Schon diese mangelhafte Organisation des Fristenvormerkes, welche bei mehreren Mandanten mit gleichen Zunamen (u.a.) die Möglichkeit von Versehen der verfahrensgegenständlichen Art geradezu eröffnet, muß - in Anbetracht der unter Umständen schwerwiegenden Folgen der Unterlassung von Rechtsmittelausführungen - als Vernachlässigung der pflichtgemäßen Sorgfalt und damit als (Mit-)Verschulden des Verteidigers Dr. K*** an der Fristversäumung angesehen werden. Für diese Versäumung hat der Angeklagte kraft ausdrücklicher Gesetzesvorschrift einzustehen.

Rechtliche Beurteilung

Die Wiedereinsetzung gegen die Versäumung der Rechtsmittel-(ausführungs-)frist war daher zu verweigern.

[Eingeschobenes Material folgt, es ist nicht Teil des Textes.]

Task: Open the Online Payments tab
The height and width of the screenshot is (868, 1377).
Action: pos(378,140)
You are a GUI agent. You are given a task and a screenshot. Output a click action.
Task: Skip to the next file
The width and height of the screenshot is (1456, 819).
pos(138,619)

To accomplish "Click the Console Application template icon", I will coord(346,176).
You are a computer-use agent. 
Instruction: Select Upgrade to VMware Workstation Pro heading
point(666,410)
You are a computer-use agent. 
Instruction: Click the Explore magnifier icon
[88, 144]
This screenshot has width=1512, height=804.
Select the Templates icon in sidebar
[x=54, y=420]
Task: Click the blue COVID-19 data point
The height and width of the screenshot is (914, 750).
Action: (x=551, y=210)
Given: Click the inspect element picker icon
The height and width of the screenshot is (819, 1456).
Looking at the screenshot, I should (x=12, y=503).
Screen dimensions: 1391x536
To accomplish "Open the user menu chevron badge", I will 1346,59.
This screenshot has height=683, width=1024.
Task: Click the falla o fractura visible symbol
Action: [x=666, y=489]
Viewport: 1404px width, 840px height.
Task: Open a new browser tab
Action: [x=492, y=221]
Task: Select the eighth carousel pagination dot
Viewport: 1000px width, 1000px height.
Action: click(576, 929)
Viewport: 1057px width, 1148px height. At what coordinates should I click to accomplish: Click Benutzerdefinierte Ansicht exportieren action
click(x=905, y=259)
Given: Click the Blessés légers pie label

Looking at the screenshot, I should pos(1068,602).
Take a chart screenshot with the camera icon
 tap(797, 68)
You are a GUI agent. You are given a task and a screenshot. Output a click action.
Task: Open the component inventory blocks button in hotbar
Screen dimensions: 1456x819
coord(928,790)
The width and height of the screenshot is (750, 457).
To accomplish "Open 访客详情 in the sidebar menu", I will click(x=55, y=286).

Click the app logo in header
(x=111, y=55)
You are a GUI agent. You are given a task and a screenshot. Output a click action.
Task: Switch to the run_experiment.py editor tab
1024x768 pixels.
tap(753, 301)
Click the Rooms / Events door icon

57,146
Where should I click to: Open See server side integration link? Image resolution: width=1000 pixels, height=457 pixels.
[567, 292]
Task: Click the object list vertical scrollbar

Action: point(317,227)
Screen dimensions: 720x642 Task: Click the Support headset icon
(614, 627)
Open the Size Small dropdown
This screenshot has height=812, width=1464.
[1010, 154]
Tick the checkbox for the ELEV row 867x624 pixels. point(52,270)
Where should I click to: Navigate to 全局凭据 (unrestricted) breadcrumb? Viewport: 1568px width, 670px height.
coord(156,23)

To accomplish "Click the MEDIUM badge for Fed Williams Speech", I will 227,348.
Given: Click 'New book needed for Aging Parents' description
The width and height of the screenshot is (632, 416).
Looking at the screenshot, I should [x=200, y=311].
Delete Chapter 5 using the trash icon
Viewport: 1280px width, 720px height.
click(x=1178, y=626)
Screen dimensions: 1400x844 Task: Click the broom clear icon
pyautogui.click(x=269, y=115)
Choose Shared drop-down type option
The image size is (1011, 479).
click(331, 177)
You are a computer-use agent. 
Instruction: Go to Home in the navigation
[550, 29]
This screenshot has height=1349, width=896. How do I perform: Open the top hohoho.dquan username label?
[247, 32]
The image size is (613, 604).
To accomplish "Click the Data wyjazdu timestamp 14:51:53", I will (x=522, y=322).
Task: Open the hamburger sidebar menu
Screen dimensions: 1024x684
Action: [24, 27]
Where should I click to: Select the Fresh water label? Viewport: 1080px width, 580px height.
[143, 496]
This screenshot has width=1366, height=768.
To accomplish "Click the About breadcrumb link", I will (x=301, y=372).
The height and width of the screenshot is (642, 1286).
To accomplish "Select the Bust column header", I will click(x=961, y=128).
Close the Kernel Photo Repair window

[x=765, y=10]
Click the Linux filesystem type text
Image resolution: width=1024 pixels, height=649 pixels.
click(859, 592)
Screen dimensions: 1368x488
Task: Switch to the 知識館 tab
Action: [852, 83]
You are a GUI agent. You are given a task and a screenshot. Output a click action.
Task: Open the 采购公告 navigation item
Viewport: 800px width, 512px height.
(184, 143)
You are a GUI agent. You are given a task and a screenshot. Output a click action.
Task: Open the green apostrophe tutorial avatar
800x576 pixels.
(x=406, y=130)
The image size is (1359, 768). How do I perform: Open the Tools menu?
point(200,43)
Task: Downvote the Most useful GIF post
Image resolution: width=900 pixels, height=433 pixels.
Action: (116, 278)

Daraus ergibt sich, daß die in einem erst am 11.Februar 1988, somit nach Ablauf der vom Zeitpunkt der ordnungsgemäßen Zustellung zu berechnenden 14-tägigen Frist des § 285 Abs. 1 bzw. des § 294 Abs. 2 StPO zur Post gegebenen Schriftsatz enthaltene Ausführung der angemeldeten Rechtsmittel als verspätet anzusehen ist. Da auch bei der Anmeldung keiner der im § 281 Abs. 1 Z 1 bis 11 StPO angeführten Nichtigkeitsgründe deutlich und bestimmt bezeichnet wurde, war zugleich die Nichtigkeitsbeschwerde gemäß dem § 285 d Abs. 1 Z 1 StPO zurückzuweisen.

Zur Entscheidung über die Berufung des Angeklagten hingegen, deren rechtzeitiger Anmeldung im Zusammenhang mit dem vorliegenden Urteilsinhalt unmißverständlich zu entnehmen ist, daß damit der Ausspruch über die Strafe bekämpft wird (§ 294 Abs. 2 StPO nF), waren die Akten dem Oberlandesgericht Graz zuzuleiten (§ 285 i StPO nF).

Die Kostenentscheidung gründet sich auf die bezogene Gesetzesstelle.